__SELECTED PASSAGE__
★ ★ ★

The 2004 PASOK leadership election took place on 8 February 2004. Only one candidate stood for the presidency, George Papandreou, who received 99,70% of the vote. 1,020,145 members and friends of the Party participated in the elections, a record still unbroken for internal party elections in Greece.

==Background==
On 17 January 1996, Andreas Papandreou resigned as prime minister. Subsequently, the PASOK Central Committee, on the recommendation of Kostas Skandalidis, decided on the procedures for the election of the Prime Minister by the party's parliamentary group. The next day, the parliamentary group chose among Kostas Simitis, Akis Tsochatzopoulos, Gerasimos Arsenis and Ioannis Charalambopoulos, for Kostas Simitis to be the new prime minister of Greece, and he took the oath of office on 22 January. On 23 June, Andreas Papandreou passed away.

A week later, the 4th congress was held in a tense atmosphere, where Simitis again faced Tsochatzopoulos, and while Simitis himself declared that he would resign as prime minister if he did not win, Tsochatzopoulos' supporters backed the notion of "diarchy" (i.e. Simitis remaining prime minister even if he lost the elections for the leadership of PASOK).

★ ★ ★

__DATA BELOW__
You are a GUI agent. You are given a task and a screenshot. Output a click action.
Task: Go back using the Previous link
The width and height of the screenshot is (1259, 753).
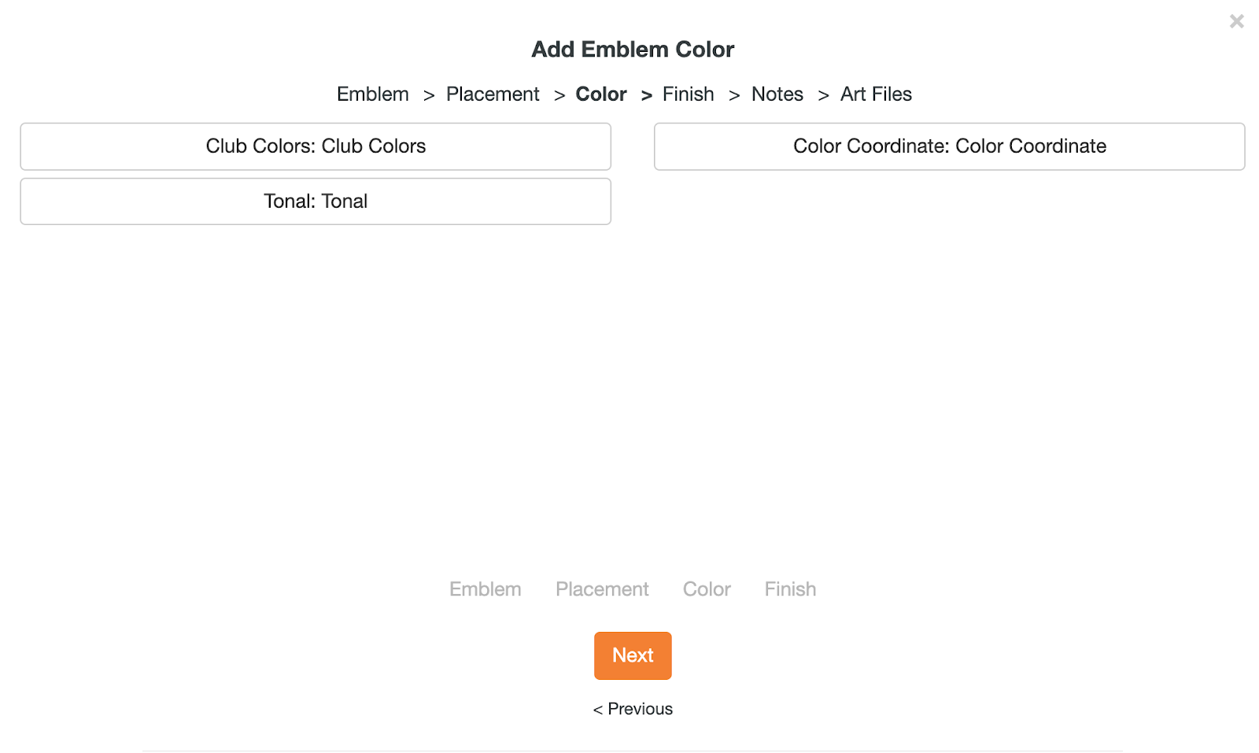633,709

★ ★ ★

Can you duplicate the entire text on the 2004 PASOK leadership election word for word? This data has no connection to the text about the 2004 PASOK leadership election.

The 2004 PASOK leadership election took place on 8 February 2004. Only one candidate stood for the presidency, George Papandreou, who received 99,70% of the vote. 1,020,145 members and friends of the Party participated in the elections, a record still unbroken for internal party elections in Greece.

==Background==
On 17 January 1996, Andreas Papandreou resigned as prime minister. Subsequently, the PASOK Central Committee, on the recommendation of Kostas Skandalidis, decided on the procedures for the election of the Prime Minister by the party's parliamentary group. The next day, the parliamentary group chose among Kostas Simitis, Akis Tsochatzopoulos, Gerasimos Arsenis and Ioannis Charalambopoulos, for Kostas Simitis to be the new prime minister of Greece, and he took the oath of office on 22 January. On 23 June, Andreas Papandreou passed away.

A week later, the 4th congress was held in a tense atmosphere, where Simitis again faced Tsochatzopoulos, and while Simitis himself declared that he would resign as prime minister if he did not win, Tsochatzopoulos' supporters backed the notion of "diarchy" (i.e. Simitis remaining prime minister even if he lost the elections for the leadership of PASOK).